Expectations remain for a rate rise in August

Article updated: 18 July 2018 12:00pm Author: Ian Forrest

  • The Office for National Statistics has released the latest UK inflation figures, revealing an unchanged CPI year-on-year measure of 2.4%
  • The British pound drifted lower in response to the news, falling to $1.3010 against the US dollar
  • The lowered chance of an immediate rise in interest rates would be beneficial for investors, says analyst

The latest monthly inflation figures surprised the market today as they showed the Consumer Prices Index (CPI) year-on-year measure holding steady at 2.4% in June. The Office for National Statistics (ONS) said rising prices for motor fuels and domestic energy were offset by falls in the cost of products in the clothing, games, toys and hobbies sectors.

Sterling reacted with a sharp fall to $1.3010 against the dollar, its lowest level so far this year, while the FTSE 100 rose 14 points to 7672. The modest rise indicates that the market still thinks it likely that the Bank of England’s Monetary Policy Committee will go ahead with a rise in rates at its next meeting in August.
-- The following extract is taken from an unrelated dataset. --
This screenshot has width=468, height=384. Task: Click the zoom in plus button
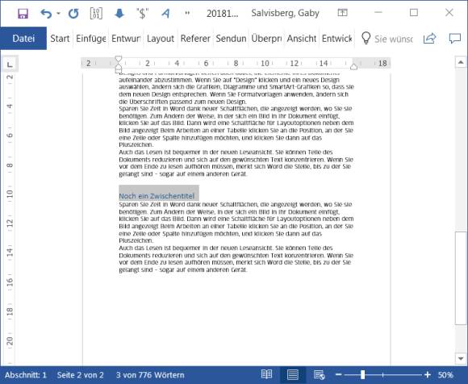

However, the chances have reduced with these figures and yesterday’s labour market data which showed a drop in weekly earnings growth in April from 2.6% to 2.5%.

While a return to more normal levels of interest rates over the longer term would be a good thing for the economy, a lower chance of an immediate rise would be beneficial for investors. For companies coping with rising costs and the uncertainties around Brexit a rise in interest rates could also lead to an increase in borrowing costs, so if that prospect has receded then it is a positive for investors.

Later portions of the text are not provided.